Balancer Labs will wind down after a $128 million exploit exposed structural and legal risks tied to its v2 pools. The move signals a shift toward DAO-led operations as protocols reconsider corporate wrappers after major security incidents.
Co-founder Fernando Martinelli confirmed the decision in a forum post Monday, citing ongoing legal exposure from the Nov. 3, 2025 attack. The exploit, traced to a rounding flaw in swap logic, affected multiple chains and drained funds across Balancer v2 pools. Core contributors are expected to transition to a new entity, Balancer OpCo, pending governance approval.

Can DeFi Protocols Operate Without Corporate Entities?
The shutdown reflects a broader trend where decentralized finance (DeFi) protocols rely less on traditional corporate structures and more on decentralized autonomous organizations (DAOs). Data from DeFiLlama shows total value locked (TVL) across DeFi remains above $80 billion, even as several protocols restructure governance after security failures. But does removing the corporate layer reduce risk or simply redistribute accountability?
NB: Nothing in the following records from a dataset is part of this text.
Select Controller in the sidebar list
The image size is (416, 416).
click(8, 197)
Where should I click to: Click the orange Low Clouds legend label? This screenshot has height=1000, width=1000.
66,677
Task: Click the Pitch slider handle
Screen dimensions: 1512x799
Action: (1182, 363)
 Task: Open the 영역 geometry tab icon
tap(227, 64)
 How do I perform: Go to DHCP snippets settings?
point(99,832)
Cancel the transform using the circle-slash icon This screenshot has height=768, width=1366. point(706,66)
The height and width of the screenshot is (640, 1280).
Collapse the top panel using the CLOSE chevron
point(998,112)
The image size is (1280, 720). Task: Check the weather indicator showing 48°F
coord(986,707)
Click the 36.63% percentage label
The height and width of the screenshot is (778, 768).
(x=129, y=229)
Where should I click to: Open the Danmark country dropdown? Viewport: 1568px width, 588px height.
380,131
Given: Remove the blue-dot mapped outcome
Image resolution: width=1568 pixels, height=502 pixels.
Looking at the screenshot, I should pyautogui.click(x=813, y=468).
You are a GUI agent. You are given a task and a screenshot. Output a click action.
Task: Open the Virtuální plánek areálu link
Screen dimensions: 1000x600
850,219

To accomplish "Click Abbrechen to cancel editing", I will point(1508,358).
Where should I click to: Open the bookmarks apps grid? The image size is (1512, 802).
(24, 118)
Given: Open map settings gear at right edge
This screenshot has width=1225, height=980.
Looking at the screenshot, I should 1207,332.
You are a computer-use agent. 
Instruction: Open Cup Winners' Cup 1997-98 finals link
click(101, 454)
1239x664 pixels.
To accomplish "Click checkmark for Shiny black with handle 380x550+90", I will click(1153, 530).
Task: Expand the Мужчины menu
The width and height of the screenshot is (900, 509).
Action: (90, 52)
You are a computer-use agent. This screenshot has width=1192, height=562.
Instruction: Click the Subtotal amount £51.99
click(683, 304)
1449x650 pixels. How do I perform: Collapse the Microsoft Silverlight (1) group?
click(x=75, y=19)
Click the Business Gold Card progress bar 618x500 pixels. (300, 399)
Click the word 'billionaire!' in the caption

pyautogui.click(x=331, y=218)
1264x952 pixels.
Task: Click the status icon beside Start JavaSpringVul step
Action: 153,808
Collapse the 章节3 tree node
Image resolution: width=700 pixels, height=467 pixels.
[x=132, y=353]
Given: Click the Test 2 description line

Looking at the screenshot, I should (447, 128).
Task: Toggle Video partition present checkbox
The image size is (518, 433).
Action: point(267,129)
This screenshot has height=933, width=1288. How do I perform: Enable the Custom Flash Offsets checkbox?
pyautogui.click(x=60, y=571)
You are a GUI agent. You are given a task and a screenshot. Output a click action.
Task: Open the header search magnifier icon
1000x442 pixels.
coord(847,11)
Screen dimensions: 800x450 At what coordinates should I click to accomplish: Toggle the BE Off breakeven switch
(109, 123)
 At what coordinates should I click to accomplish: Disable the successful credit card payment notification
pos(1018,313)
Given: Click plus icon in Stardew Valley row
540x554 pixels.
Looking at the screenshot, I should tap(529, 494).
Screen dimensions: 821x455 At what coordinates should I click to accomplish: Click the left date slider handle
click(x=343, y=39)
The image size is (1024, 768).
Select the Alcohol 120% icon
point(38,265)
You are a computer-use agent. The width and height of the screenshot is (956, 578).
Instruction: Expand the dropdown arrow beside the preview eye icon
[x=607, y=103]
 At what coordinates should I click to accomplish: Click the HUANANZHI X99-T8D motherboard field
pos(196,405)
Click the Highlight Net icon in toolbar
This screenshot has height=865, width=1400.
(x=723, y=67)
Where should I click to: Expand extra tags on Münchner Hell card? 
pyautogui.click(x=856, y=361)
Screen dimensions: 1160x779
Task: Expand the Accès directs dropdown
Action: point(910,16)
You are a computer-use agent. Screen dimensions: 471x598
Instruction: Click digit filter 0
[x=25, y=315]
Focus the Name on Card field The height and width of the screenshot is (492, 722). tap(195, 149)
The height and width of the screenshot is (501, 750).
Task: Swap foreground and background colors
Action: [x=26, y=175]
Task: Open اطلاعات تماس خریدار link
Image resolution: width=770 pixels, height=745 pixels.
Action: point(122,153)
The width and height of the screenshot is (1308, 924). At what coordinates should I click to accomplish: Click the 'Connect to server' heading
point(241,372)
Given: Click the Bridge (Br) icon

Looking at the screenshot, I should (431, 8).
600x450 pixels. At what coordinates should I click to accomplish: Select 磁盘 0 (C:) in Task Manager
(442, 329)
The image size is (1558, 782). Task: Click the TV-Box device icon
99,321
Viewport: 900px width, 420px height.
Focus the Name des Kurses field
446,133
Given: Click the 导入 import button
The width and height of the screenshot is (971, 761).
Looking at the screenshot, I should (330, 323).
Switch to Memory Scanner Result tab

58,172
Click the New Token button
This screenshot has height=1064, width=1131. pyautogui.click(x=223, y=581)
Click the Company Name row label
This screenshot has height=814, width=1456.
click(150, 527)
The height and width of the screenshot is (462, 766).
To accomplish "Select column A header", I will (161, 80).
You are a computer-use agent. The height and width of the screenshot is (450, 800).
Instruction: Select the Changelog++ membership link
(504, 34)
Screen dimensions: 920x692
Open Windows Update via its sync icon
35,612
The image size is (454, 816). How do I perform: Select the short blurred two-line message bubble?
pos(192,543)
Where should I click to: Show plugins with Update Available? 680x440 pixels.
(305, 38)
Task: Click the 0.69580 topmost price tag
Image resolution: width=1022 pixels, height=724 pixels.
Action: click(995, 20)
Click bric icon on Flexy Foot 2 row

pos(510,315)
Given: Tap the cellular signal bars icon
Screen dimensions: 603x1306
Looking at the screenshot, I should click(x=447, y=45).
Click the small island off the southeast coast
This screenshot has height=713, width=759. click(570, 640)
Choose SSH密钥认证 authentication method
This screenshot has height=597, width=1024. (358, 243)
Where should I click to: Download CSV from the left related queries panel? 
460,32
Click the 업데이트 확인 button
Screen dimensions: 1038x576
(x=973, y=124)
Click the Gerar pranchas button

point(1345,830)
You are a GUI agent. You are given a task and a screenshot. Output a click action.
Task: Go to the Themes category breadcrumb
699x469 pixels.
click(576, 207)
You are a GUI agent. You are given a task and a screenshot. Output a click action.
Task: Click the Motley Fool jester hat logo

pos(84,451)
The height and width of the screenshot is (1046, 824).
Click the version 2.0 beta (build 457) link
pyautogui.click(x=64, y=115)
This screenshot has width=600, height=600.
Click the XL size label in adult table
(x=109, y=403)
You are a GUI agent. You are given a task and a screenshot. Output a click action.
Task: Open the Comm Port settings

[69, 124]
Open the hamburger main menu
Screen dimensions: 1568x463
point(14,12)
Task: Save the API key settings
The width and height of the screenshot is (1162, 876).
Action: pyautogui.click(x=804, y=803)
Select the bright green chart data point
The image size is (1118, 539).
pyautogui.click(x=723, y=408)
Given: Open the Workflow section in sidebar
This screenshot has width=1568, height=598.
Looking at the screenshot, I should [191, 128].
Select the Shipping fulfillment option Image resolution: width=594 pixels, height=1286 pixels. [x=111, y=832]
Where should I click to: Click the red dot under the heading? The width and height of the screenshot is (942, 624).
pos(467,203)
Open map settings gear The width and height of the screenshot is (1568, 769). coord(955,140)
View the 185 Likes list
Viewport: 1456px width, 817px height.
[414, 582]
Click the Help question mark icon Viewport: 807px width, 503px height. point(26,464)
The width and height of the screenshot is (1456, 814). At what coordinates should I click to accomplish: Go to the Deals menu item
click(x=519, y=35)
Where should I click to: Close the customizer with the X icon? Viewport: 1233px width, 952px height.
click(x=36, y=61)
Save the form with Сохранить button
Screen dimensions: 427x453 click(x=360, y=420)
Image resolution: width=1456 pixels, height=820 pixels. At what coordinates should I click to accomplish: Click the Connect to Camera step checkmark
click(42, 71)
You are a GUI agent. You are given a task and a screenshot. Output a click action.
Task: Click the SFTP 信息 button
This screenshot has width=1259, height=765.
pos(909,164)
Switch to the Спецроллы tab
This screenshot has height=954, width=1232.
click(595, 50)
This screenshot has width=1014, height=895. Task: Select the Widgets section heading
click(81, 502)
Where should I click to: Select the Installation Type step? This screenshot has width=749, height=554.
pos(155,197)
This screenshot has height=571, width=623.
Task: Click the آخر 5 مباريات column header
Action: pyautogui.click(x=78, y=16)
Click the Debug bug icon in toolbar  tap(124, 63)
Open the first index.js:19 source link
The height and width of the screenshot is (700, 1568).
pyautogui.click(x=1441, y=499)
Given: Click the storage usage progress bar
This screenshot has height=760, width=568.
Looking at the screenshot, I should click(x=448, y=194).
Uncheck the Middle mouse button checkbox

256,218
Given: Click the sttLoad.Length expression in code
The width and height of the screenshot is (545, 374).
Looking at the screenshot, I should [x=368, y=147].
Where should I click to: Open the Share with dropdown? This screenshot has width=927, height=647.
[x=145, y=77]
Martinelli argued the protocol itself remains viable, generating over $1 million in annualized fees despite inefficiencies in tokenomics and cost structure.
“What failed was not the technology,” he wrote, adding that accumulated security incidents eroded user trust rather than core infrastructure.
Balancer’s proposed restructuring includes ending BAL emissions, winding down the veBAL governance model, and redirecting 100% of protocol fees to the DAO treasury. The plan also introduces a BAL buyback program aimed at providing exit liquidity, while narrowing development to core products such as boosted pools and liquidity bootstrapping mechanisms.
The next phase hinges on governance approval and execution of the lean model, alongside the rollout of updated tokenomics proposals. Market participants will watch whether fee generation stabilizes and whether user confidence returns as Balancer attempts to prove sustainable product-market fit over the coming 12 months.